The mind forces coherence out of the chaos. We cling to labels to make sense of it, and we purify narratives so all the pieces fit. However, no human being is perfect. I sure am not. As our society seems divided, I don’t believe there are good or bad people. There are only moments of possibility.

But this does not mean we should abandon ideals. To the contrary. We must hold them dear and strive to become them with every effort we have. Whatever one’s profession, ideals help us navigate through our lives and bring good into the world.

But ideals are never to measure other people. A human being can only measure himself against his ideals. This is the crucial point.

To be clear, I am not a moral relativist. I believe there are right and wrong actions and ways to order society. However, I cannot judge any person as good or bad.

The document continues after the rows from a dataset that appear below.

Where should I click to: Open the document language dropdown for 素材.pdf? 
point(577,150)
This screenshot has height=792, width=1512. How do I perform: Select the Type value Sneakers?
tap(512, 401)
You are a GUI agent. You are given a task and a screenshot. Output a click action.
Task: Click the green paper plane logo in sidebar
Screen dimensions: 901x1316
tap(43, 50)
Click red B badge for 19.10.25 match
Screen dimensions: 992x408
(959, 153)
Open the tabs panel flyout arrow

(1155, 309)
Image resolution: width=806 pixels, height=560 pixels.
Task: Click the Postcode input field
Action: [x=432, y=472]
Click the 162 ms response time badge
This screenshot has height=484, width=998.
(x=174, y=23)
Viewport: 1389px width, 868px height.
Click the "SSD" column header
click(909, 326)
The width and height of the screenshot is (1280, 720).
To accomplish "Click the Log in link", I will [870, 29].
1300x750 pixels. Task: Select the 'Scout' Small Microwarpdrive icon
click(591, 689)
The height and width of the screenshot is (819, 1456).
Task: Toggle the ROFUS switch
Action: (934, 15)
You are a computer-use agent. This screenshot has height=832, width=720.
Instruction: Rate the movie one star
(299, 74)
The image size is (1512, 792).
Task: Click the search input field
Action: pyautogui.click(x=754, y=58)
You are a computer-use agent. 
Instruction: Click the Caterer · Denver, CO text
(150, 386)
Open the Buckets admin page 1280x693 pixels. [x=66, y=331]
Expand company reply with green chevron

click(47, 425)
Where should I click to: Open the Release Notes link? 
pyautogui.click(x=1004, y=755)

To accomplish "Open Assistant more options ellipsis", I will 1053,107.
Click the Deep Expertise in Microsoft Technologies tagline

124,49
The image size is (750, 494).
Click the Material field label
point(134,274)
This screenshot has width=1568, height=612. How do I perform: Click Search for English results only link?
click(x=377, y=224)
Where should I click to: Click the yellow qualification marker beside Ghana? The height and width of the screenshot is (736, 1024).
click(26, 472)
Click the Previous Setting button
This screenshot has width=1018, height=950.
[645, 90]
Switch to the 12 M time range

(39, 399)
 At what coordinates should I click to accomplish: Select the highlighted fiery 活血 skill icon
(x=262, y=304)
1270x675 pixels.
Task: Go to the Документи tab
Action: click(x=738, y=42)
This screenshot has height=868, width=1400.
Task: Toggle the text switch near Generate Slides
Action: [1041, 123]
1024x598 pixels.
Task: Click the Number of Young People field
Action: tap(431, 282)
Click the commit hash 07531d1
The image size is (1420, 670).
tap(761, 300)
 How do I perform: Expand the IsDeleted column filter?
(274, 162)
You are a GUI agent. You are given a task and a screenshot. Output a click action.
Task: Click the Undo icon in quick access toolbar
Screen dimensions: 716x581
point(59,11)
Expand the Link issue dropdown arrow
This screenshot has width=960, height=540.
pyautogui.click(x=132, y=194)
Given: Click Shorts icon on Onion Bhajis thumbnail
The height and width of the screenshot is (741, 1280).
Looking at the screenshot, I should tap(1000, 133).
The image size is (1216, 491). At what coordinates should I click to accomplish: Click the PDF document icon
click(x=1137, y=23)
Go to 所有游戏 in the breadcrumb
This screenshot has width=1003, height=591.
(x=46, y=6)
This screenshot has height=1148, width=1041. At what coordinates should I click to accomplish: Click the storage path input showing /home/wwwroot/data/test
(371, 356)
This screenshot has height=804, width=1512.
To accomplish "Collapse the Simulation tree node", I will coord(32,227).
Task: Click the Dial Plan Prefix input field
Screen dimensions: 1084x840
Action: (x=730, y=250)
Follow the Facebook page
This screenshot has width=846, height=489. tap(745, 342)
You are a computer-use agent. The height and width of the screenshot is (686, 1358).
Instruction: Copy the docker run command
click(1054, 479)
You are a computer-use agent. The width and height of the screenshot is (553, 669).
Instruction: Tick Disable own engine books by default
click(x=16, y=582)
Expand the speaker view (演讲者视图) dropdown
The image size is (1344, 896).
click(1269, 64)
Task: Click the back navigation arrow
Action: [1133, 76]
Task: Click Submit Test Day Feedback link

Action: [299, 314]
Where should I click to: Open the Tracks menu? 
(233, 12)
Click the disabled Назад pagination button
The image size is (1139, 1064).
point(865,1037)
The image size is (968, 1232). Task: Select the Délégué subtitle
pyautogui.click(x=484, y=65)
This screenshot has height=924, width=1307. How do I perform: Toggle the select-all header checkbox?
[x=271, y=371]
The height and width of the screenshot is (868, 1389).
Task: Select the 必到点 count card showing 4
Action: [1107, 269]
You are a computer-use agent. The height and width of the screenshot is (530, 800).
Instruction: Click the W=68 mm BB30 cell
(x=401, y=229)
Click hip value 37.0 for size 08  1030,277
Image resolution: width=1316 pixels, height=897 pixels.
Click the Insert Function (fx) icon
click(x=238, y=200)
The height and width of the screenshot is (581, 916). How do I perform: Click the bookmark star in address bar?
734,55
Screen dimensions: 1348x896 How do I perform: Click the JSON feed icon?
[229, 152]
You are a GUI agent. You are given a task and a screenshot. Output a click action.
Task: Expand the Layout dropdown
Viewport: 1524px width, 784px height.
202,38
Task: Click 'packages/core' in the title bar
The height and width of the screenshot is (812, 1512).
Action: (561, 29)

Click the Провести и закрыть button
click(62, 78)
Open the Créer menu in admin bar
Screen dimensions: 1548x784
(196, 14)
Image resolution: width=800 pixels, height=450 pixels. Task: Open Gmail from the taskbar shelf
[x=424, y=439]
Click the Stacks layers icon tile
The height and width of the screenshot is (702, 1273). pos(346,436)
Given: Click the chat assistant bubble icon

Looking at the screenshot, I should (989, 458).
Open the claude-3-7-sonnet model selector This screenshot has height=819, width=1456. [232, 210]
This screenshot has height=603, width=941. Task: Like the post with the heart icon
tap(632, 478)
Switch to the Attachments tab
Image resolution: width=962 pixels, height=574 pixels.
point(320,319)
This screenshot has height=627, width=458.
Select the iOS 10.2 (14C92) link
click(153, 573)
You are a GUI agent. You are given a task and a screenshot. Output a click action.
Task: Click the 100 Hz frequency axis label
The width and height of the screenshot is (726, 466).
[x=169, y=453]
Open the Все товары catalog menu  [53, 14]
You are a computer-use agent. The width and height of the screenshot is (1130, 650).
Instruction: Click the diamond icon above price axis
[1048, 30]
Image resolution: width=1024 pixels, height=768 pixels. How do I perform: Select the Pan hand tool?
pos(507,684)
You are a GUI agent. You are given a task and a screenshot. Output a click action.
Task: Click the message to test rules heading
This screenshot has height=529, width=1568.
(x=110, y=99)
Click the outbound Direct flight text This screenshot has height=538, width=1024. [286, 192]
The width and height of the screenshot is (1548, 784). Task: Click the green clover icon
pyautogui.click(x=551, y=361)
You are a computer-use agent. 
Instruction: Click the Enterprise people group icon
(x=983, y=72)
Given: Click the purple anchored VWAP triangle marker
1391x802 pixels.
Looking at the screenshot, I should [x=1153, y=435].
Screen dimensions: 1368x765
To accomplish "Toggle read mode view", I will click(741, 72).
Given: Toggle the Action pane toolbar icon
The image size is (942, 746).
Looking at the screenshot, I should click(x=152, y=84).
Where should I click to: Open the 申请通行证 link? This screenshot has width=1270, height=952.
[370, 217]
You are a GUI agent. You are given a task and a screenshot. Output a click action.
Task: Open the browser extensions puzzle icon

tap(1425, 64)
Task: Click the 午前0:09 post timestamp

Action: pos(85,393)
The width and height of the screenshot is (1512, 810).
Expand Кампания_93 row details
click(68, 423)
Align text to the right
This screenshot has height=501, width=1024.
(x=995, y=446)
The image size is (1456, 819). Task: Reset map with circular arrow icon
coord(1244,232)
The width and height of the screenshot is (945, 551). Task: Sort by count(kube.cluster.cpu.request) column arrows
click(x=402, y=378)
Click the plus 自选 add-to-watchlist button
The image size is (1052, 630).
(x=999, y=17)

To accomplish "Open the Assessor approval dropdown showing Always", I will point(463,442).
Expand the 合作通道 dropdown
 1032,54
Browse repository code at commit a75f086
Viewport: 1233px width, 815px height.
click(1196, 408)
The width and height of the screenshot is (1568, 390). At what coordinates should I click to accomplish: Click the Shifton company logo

Innovation and progress come from passionate individuals pursuing their own conceptions of the good, even when those people are wrong (if within the bounds of the “harm principle”). Attempts to control others generally cause more harm than good and should be applied only with extreme caution.

This is why liberty is worth fighting for. (John Stuart Mill explained this durable insight in On Liberty, 1859.)

In June of 2018, my wife and I sold our house in Sedona, packed up two moving trucks, and relocated our family to Massachusetts to join those with the courage to put their skin in the game.

After wrestling many years with the question of what is right, I don’t know if what I am doing is right or how this ends. Like many of life’s most important questions, the point is not to find the answer, but to always ask.

Fear and doubt haunt me.

The only path is to take absolute responsibility and to relentlessly train to become a better, more aware person.

Then, in the face of mystery and uncertainty, move forward with self-control, courage, honor, and compassion.